In the past my choice has been a man and a woman. It seemed like the most logical choice. There are very obvious things that a man can't provide that a woman can and vice versa.
Toward the end of my marriage I had a girlfriend. We were pretty serious and I was truly on my way to falling in love with her. Here's where it went bad: when I told her that my husband wanted a divorce she broke up with me. She told me that I needed to focus on my relationship with him. I think that's a crock.
So, bottom line, I have more trouble trusting women now than men. It seems strange since I was dumped by both a man and a woman within a week, but I knew that the divorce was coming eventually; I didn't know that the breakup with my girlfriend was coming.
Back to the original thought for this blog: I am dating 2 guys right now and I'm loving it!
One is a bad boy on the outside but a really nice guy. He's the one I've know since I was 15 so we don't have to go through the awkwardness of getting to know each other that way, but we do have the thrill of getting to know what each of us has been doing in the past 20ish years since we saw each other last. There's amazing sexual chemistry (that I'm so glad is still there 20 years later) and there's things that we talk about that I haven't been comfortable talking to someone about in years.
The other guy is sweet and a big reader. We've read a lot of the same books and love a lot of the same authors.
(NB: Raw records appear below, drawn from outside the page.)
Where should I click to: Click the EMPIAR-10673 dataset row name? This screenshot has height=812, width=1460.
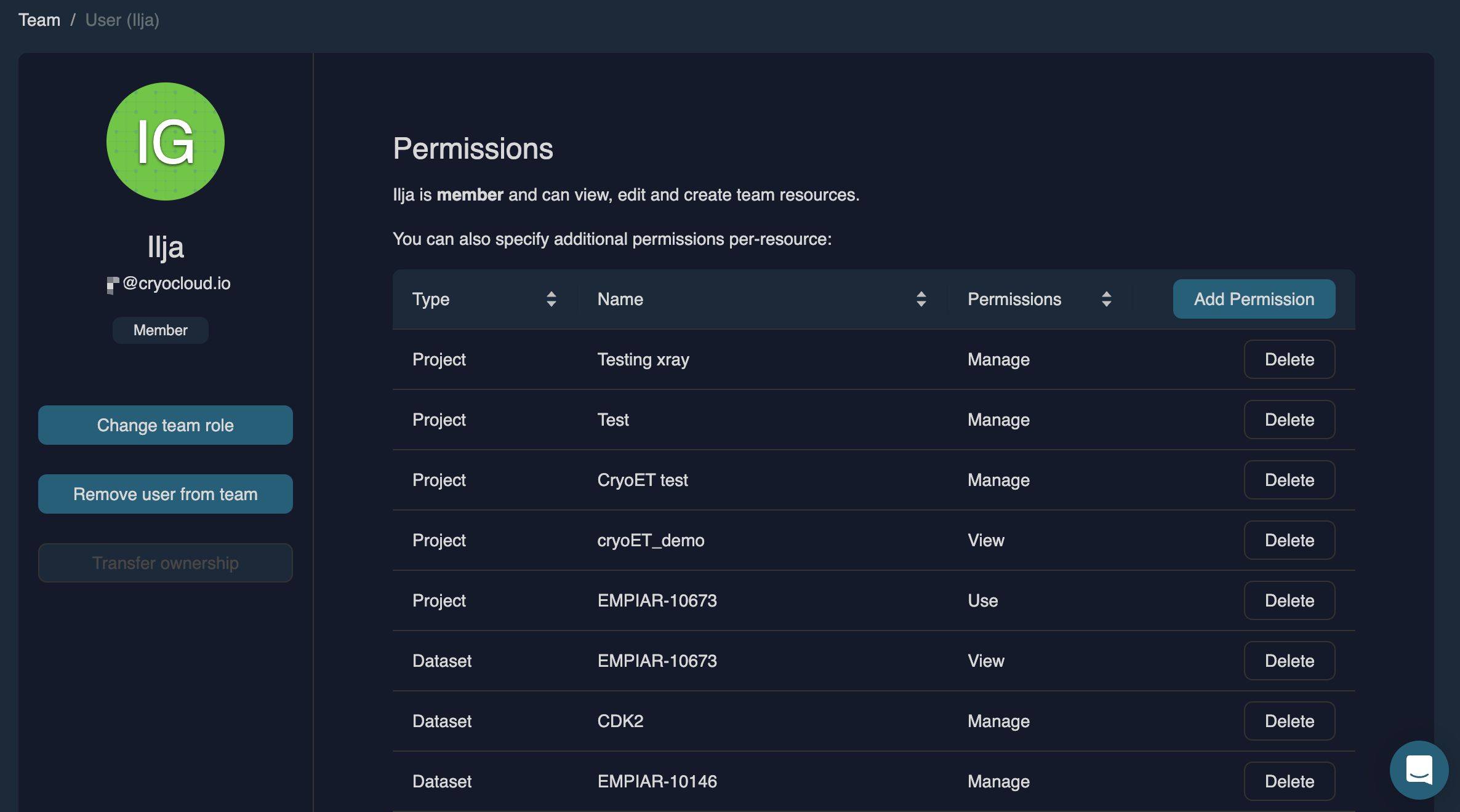click(x=657, y=661)
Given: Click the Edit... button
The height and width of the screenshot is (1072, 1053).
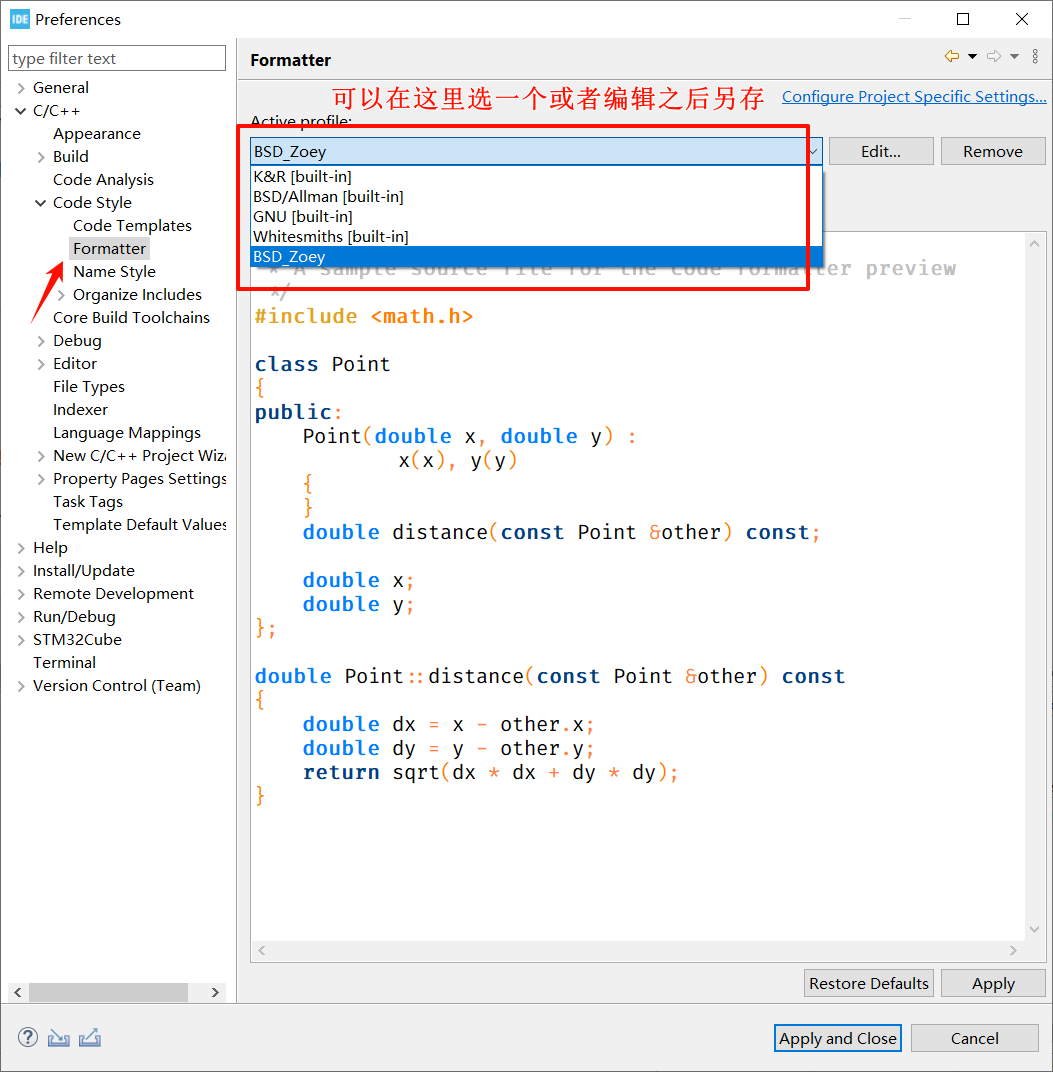Looking at the screenshot, I should coord(880,150).

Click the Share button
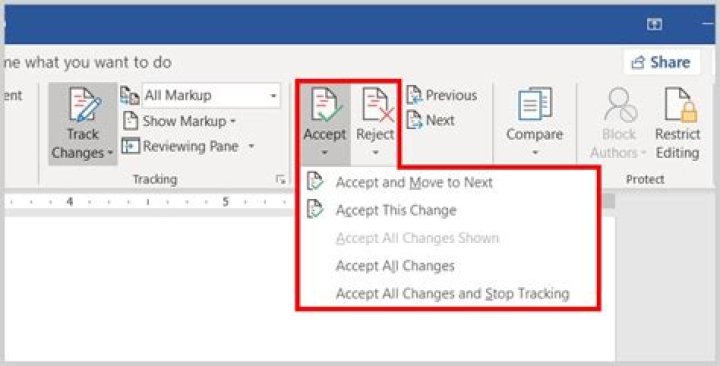(x=662, y=62)
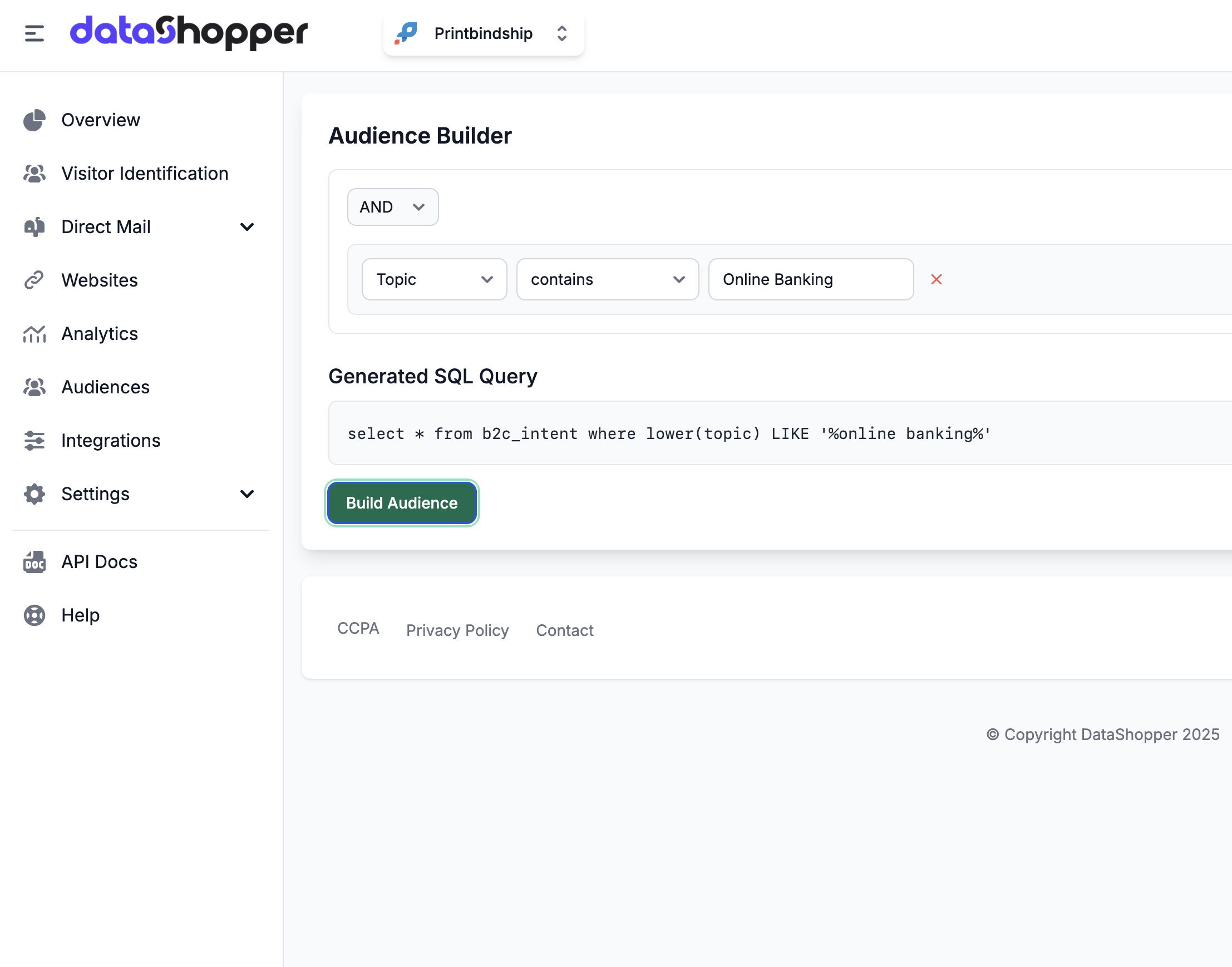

Even though I like that I don't have the awkwardness of getting to know each other with #1, I love that I have to work my way through that with #2! There is some amazing chemistry there as well, but different than with #1.
Between these two men I have everything I have wanted in a relationship, things that I don't think that one man can provide, but I don't have any problem with finding multiple people to fill my needs.
While they don't necessarily know about each other, they both know that I'm dating someone else as well and they're both perfectly fine with it.
#1 just recently got out of a 10 year relationship and doesn't think he's ready for another serious relationship yet. #2 was married to his HS sweetheart for 20 years and doesn't think that he would ever want to get married again.
I've been thinking of the different social circles I'm in and which guy would fit in best with each group. I'm not sure how well it will work out doing things this way since I haven't done it before, but I've gotta try it!